In other words, it only looks like humans and Neanderthals interbred when we compare their genomes, but 500,000-year-old population structure in Africa is the real explanation. Anders Eriksson and Andrea Manica, at Cambridge, elaborate on this scenario in their new PNAS paper.
Not so, say Reich and Pääbo in their ArXiv paper, which reports a nifty new method for determining when two populations interbred. It’s based on the fact that our maternal and paternal chromosomes reshuffle after each generation. This mixing makes the contiguous chunks smaller with each generation. Reich and his colleague Sriram Sankararaman take advantage of this feature to conclude that humans and Neanderthals interbred between 37,000 and 86,000 years ago, and probably more like 47,000–65,000 years ago.
Reich tells Nature that the paper will soon be published in PLoS Genetics. Meanwhile, Monty Slatkin’s team at the University of California, Berkeley, came to a similar conclusion to Reich’s using a different method. They published their results in April and presented them at a conference last summer.
Fair enough, one might say, this is how science works. One paper raises questions that are addressed by others. But Reich believes that the discussion would have been different if it had happened in the open. The PNAS paper questioning the Neanderthal admixture addresses issues swirling around two years ago, but not Reich and Slatkin’s latest work. “It’s been an issue for several years. They were right to work on this,” says Reich. But now, “it’s kind of an obsolete paper,” he says.
Manica says that more data are needed to reach any firm conclusion on human–Neanderthal relations. “I think one take-home message is that establishing the presence and strength of hybridization is far from trivial if you only have one Neanderthal genome.” He supports pre-publication, in theory. “The problem is that papers are not routinely uploaded as soon as they are ready, as it the case in physics. So, for ArXiv to be functional, everyone needs to upload their drafts on a regular basis.”

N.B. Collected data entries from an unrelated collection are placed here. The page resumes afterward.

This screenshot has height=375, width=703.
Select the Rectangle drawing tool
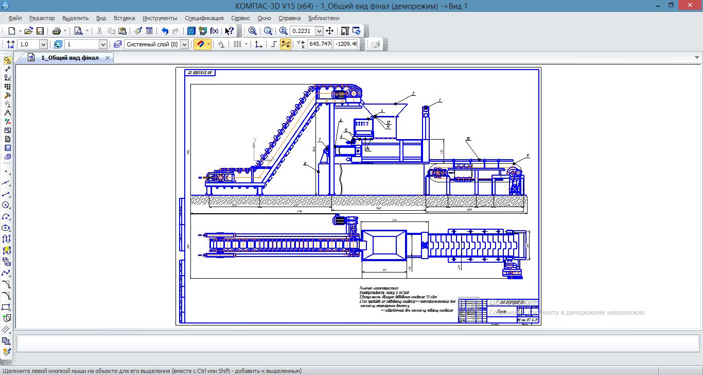click(6, 307)
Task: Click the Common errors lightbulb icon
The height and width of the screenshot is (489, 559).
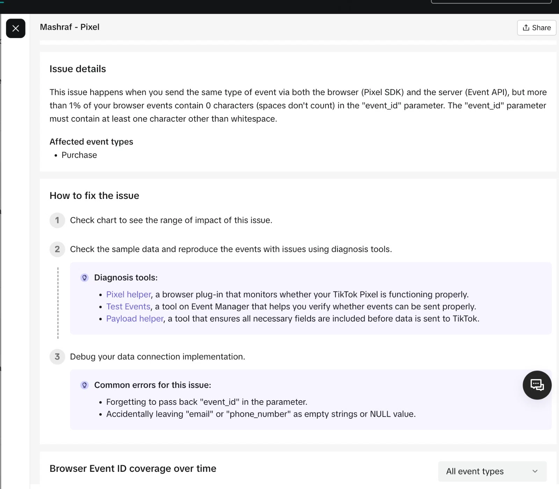Action: pyautogui.click(x=84, y=385)
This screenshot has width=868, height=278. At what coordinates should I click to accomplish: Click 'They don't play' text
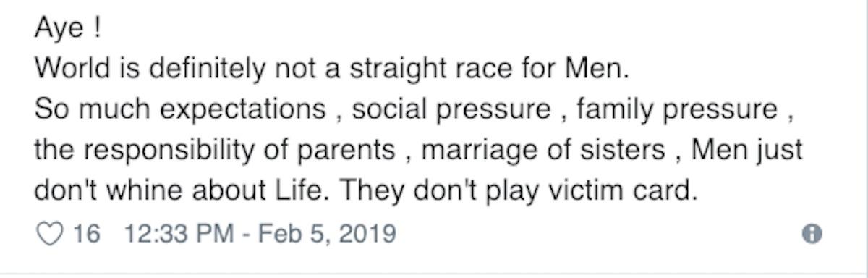[x=439, y=191]
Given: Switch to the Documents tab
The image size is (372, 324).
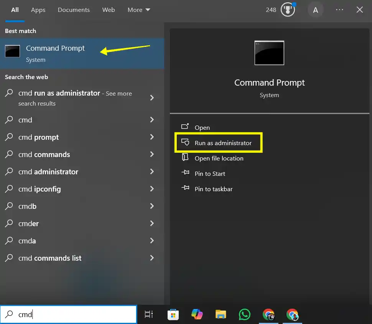Looking at the screenshot, I should [x=74, y=10].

Reich, who posted another high-profile paper on the genetic history of southern Africans to ArXiv two weeks ago, thinks this debate would have been different if geneticists routinely posted to preprint servers. The conversation could be happening in near real-time and not with a two-year lag. “We think there’s no reason not to [post to ArXiv] and it’s interesting for other people to read about that work,” Reich says. “Maybe it would have been helpful in this context as well.”
Updated 23:21 to include comment from Manica.